中文摘要：

目的 探讨白细胞介素13（IL-13）中和抗体对哮喘小鼠恢复期气道炎症及Th1／Th2功能的影响。方法Balb/c小鼠24只，随机分为3组，即对照组、模型组、治疗组。模型组和治疗组用鸡卵清蛋白（0VA）致敏和激发，建立哮喘小鼠模型，对照组用生理盐水代替OVA。治疗组自最后一次激发后24h起，每48h注射IL-13中和抗体1次，连续14d，对照组和模型组则用生理盐水替代。结果治疗组肺组织病理切片较模型组相比，炎症细胞明显减少，肺气肿程度明显减轻。血清及支气管肺泡灌洗液（BALF）中，治疗组较模型组IL-4、OVA特异性IgE明显下降，IFN-γ明显增加，基本接近正常对照组。结论IL-13中和抗体对哮喘小鼠恢复期有明显的治疗作用，除能明显减轻气道炎症和肺气肿外，还能纠正哮喘小鼠体内存在的Th1／Th2细胞因子失调。

英文摘要：

Objective To investigate the effects of IL-13 neutralization antibody on the airway inflammation and Th1/Th2 cell function after acute attack of asthmatic mice.
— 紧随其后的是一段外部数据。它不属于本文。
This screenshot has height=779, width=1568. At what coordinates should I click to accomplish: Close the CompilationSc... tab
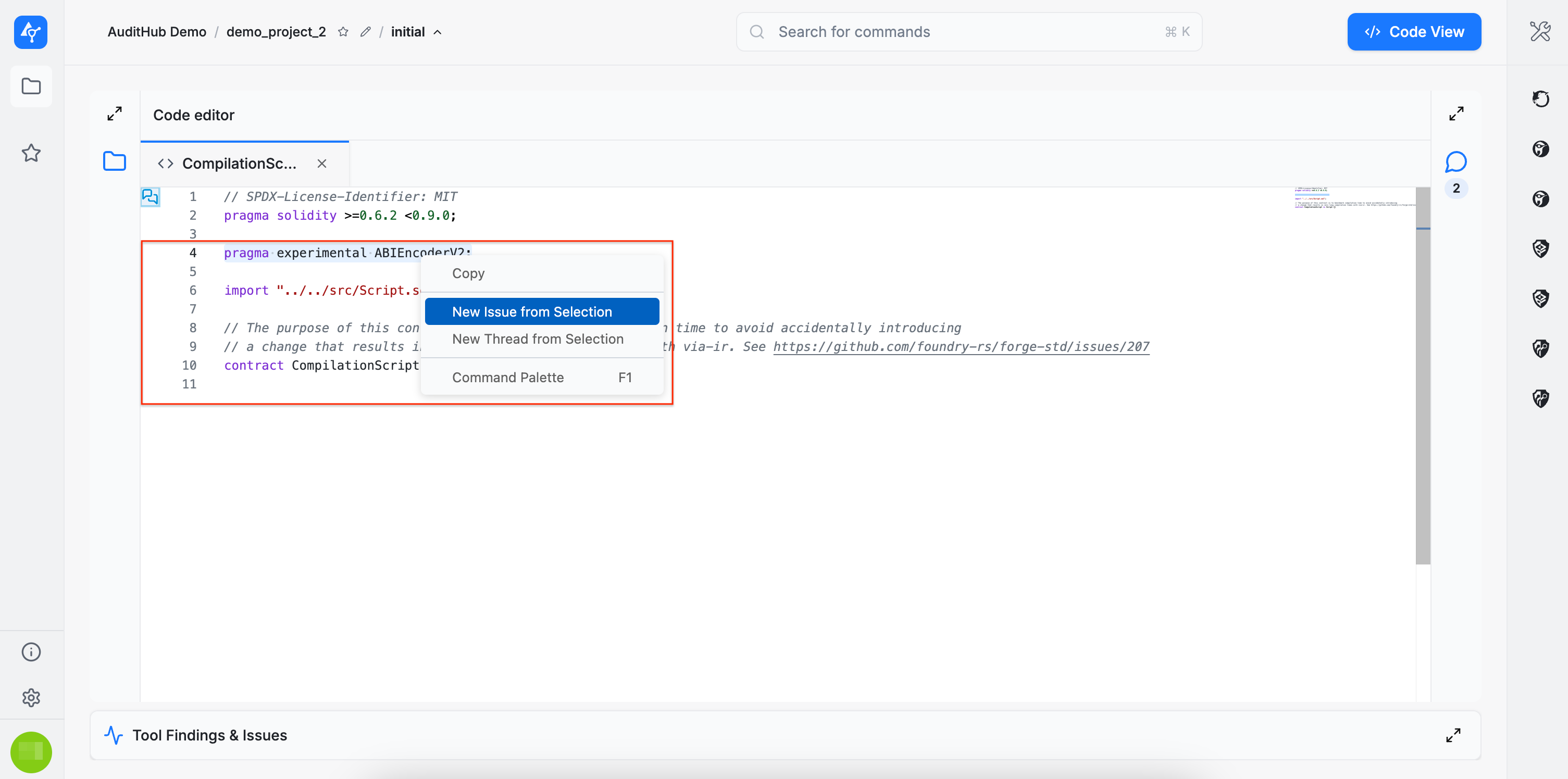(322, 164)
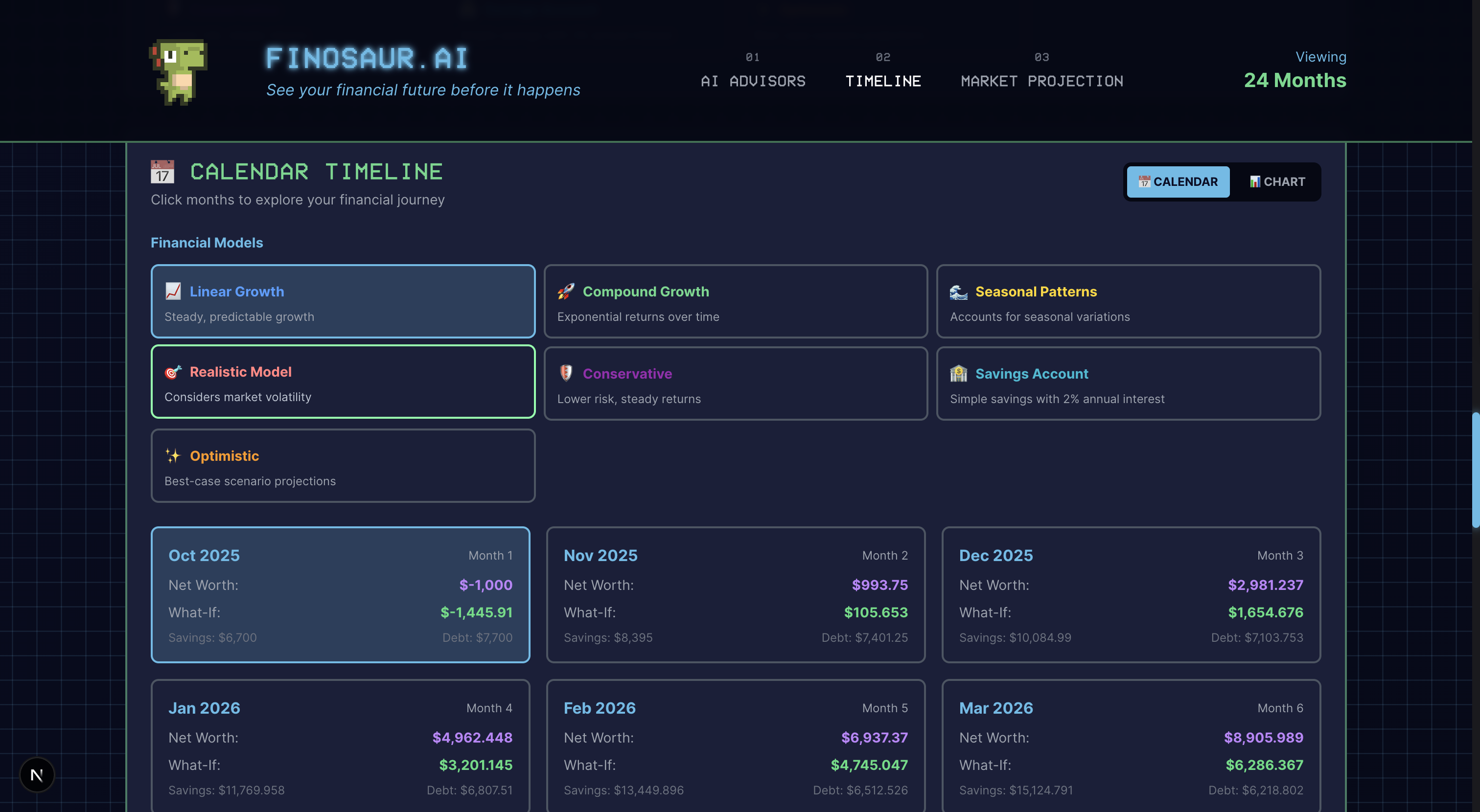The image size is (1480, 812).
Task: Toggle the Optimistic financial model card
Action: (343, 466)
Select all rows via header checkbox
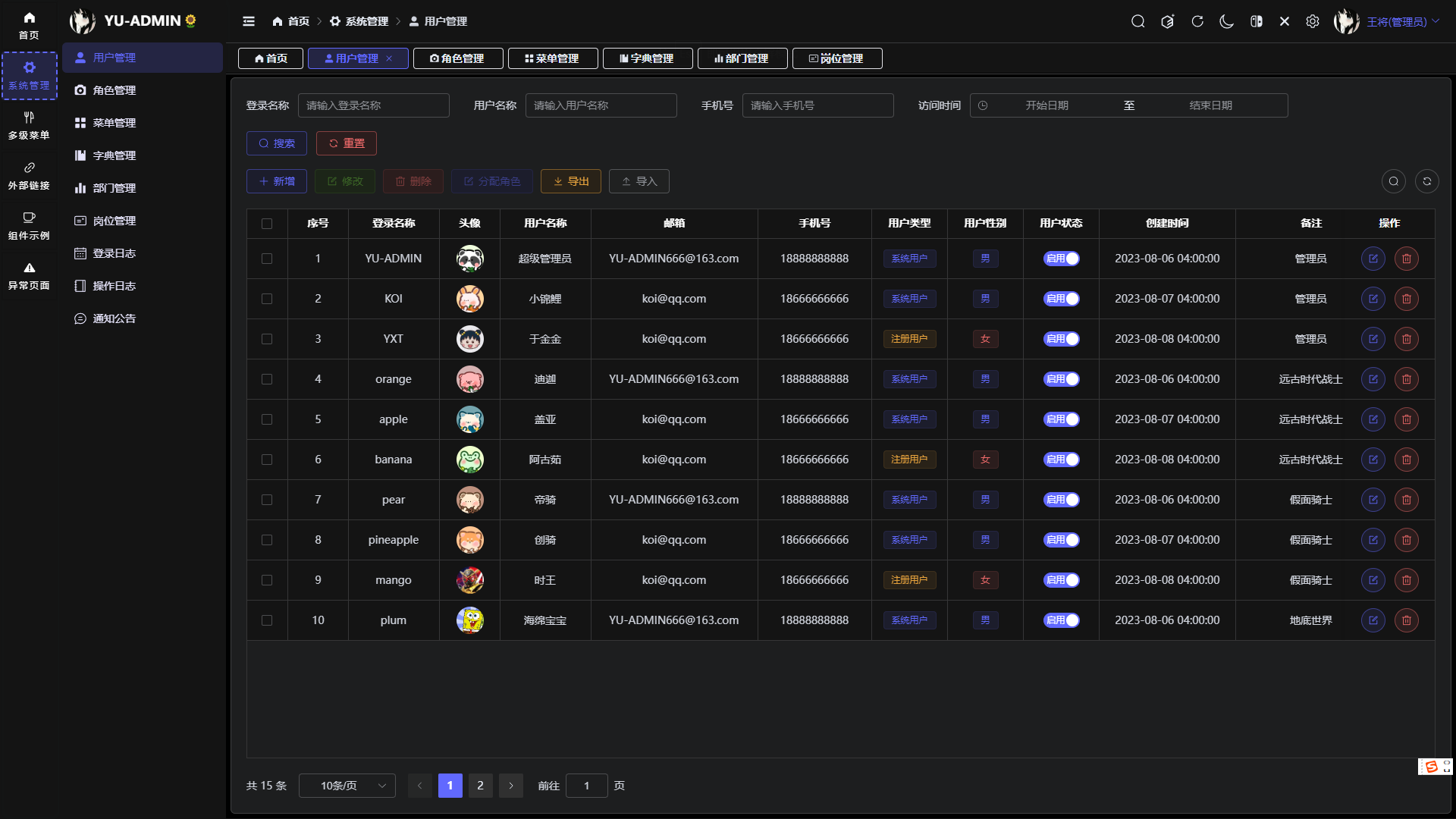 (x=267, y=224)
Methods A total of 24 Balb/c mice were randomly divided into 3 groups： the control group, asthmatic group, and treatment group. Mice in the latter 2 groups were sensitized and challenged with ovalbumin （OVA） to establish asthmatic models, while mice in control group were treated with saline as the substitution of OVA. After the last OVA challenge, mice in treatment group were in jeered with the IL-13 neutralization antibody per 48 h for 14 days, while mice in control group and asthmatic group received saline. Results The inflammatory cell recruitment and pulmonary emphysema were greatly attenuated in the treatment group. In either blood or bronchoalveolar iavage fluid （BALF）, the IFN-γ level was significantly elevated but the IL-4 and OVA specific IgE levels were much lower in the treatment group compared with the asthmatic group. There were not apparent differences between the treatment group and the control group. Conclusion This study demonstrates that IL-13 neutralization antibody works effectively after acute attack of asthmatic mice, not only attenuating the airway inflammation and pulmonary emphysema, but also regulating the disorder of Th1/Th2 cytokines in asthmatic mice.